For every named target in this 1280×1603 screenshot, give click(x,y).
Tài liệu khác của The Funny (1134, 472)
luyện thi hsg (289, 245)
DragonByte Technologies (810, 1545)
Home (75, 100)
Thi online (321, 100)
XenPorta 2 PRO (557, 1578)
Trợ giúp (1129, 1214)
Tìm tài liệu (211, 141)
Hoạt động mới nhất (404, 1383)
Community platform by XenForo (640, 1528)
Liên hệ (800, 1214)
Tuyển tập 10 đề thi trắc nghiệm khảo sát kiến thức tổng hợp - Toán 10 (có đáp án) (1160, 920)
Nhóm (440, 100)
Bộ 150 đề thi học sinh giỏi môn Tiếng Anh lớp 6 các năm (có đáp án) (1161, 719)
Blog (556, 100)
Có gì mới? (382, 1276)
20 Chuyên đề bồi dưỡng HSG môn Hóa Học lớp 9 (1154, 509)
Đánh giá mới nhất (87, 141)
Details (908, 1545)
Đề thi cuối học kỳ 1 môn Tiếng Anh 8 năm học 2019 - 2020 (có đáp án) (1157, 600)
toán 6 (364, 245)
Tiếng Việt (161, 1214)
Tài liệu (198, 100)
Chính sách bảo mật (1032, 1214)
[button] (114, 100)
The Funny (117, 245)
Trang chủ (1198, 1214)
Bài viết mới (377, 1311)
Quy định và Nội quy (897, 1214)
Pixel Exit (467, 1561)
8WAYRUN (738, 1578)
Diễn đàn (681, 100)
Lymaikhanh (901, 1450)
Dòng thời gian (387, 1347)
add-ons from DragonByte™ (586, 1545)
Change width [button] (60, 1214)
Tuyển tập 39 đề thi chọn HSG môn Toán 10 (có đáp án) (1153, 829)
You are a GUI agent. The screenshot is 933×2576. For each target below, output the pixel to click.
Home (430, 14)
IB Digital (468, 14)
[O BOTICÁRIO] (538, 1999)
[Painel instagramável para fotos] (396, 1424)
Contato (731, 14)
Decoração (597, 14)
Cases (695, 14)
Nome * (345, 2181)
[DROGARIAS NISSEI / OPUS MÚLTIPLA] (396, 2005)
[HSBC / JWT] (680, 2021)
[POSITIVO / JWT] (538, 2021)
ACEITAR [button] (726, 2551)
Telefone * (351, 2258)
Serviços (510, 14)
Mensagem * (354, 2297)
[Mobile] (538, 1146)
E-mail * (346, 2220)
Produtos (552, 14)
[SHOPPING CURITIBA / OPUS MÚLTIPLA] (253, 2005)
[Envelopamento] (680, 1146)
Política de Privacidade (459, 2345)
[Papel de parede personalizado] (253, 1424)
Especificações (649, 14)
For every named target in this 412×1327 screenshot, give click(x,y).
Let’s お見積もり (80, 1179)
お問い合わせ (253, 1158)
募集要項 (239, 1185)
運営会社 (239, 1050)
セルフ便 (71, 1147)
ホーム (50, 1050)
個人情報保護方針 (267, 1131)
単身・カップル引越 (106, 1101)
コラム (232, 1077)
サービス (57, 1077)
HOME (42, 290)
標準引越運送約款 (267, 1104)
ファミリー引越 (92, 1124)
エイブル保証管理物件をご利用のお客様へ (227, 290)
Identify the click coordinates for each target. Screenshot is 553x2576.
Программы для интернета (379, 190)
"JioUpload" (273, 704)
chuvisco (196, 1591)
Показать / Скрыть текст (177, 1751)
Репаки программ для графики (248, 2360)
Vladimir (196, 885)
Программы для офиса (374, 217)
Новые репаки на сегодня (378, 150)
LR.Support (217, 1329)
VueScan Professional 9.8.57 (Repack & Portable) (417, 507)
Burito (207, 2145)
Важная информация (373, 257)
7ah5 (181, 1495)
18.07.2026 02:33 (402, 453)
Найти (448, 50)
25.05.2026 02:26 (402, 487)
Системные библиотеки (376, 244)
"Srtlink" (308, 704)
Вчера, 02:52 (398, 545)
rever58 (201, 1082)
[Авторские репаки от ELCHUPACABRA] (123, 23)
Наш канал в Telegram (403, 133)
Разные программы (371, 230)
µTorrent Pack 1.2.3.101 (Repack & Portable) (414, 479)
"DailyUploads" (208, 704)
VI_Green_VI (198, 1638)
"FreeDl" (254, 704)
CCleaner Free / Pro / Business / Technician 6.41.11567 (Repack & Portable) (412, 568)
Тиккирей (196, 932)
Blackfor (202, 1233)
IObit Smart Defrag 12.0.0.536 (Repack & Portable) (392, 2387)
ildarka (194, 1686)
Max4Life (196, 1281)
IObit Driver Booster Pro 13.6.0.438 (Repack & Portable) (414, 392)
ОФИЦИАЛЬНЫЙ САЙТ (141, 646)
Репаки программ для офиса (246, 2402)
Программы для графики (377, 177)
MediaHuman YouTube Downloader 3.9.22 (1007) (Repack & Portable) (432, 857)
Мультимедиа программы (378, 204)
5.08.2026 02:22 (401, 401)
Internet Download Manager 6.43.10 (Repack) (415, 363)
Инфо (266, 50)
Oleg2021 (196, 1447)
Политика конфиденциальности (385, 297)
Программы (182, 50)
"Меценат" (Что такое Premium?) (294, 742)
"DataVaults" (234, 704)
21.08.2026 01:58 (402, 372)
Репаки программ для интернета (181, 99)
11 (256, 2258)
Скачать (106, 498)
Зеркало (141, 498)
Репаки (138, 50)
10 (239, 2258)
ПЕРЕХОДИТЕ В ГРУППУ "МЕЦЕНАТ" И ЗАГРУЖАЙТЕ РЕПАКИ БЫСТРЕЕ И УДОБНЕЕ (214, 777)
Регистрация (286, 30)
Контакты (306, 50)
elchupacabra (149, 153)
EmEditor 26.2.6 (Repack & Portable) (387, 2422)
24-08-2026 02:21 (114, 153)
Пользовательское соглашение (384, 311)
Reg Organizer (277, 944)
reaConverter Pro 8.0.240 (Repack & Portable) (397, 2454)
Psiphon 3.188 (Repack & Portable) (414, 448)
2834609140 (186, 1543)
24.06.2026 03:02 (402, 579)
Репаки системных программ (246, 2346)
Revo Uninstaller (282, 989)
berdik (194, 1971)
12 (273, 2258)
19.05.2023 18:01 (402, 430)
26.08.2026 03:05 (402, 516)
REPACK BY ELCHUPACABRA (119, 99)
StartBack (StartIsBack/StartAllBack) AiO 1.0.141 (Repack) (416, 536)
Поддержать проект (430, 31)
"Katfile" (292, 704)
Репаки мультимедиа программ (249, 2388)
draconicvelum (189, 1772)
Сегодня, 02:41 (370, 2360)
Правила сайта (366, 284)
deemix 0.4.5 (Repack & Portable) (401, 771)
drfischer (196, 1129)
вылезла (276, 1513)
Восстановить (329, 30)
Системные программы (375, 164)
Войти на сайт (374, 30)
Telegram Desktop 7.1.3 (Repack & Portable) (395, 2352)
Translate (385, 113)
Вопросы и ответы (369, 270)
——————————
• What you have to do
Produce a word-for-word copy of everything above from the line holding "[DROGARIAS NISSEI /" down to the line holding "Программы для графики (377, 177)", with both of those lines kept.

• Solution
[DROGARIAS NISSEI / OPUS MÚLTIPLA] (396, 2005)
[HSBC / JWT] (680, 2021)
[POSITIVO / JWT] (538, 2021)
ACEITAR [button] (726, 2551)
Telefone * (351, 2258)
Serviços (510, 14)
Mensagem * (354, 2297)
[Mobile] (538, 1146)
E-mail * (346, 2220)
Produtos (552, 14)
[SHOPPING CURITIBA / OPUS MÚLTIPLA] (253, 2005)
[Envelopamento] (680, 1146)
Política de Privacidade (459, 2345)
[Papel de parede personalizado] (253, 1424)
Especificações (649, 14)
For every named target in this 412×1327 screenshot, give click(x,y).
Let’s お見積もり (80, 1179)
お問い合わせ (253, 1158)
募集要項 (239, 1185)
運営会社 (239, 1050)
セルフ便 (71, 1147)
ホーム (50, 1050)
個人情報保護方針 (267, 1131)
単身・カップル引越 (106, 1101)
コラム (232, 1077)
サービス (57, 1077)
HOME (42, 290)
標準引越運送約款 (267, 1104)
ファミリー引越 (92, 1124)
エイブル保証管理物件をご利用のお客様へ (227, 290)
Identify the click coordinates for each target. Screenshot is 553x2576.
Программы для интернета (379, 190)
"JioUpload" (273, 704)
chuvisco (196, 1591)
Показать / Скрыть текст (177, 1751)
Репаки программ для графики (248, 2360)
Vladimir (196, 885)
Программы для офиса (374, 217)
Новые репаки на сегодня (378, 150)
LR.Support (217, 1329)
VueScan Professional 9.8.57 (Repack & Portable) (417, 507)
Burito (207, 2145)
Важная информация (373, 257)
7ah5 (181, 1495)
18.07.2026 02:33 (402, 453)
Найти (448, 50)
25.05.2026 02:26 (402, 487)
Системные библиотеки (376, 244)
"Srtlink" (308, 704)
Вчера, 02:52 (398, 545)
rever58 (201, 1082)
[Авторские репаки от ELCHUPACABRA] (123, 23)
Наш канал в Telegram (403, 133)
Разные программы (371, 230)
µTorrent Pack 1.2.3.101 (Repack & Portable) (414, 479)
"DailyUploads" (208, 704)
VI_Green_VI (198, 1638)
"FreeDl" (254, 704)
CCleaner Free / Pro / Business / Technician 6.41.11567 (Repack & Portable) (412, 568)
Тиккирей (196, 932)
Blackfor (202, 1233)
IObit Smart Defrag 12.0.0.536 (Repack & Portable) (392, 2387)
ildarka (194, 1686)
Max4Life (196, 1281)
IObit Driver Booster Pro 13.6.0.438 (Repack & Portable) (414, 392)
ОФИЦИАЛЬНЫЙ САЙТ (141, 646)
Репаки программ для офиса (246, 2402)
Программы для графики (377, 177)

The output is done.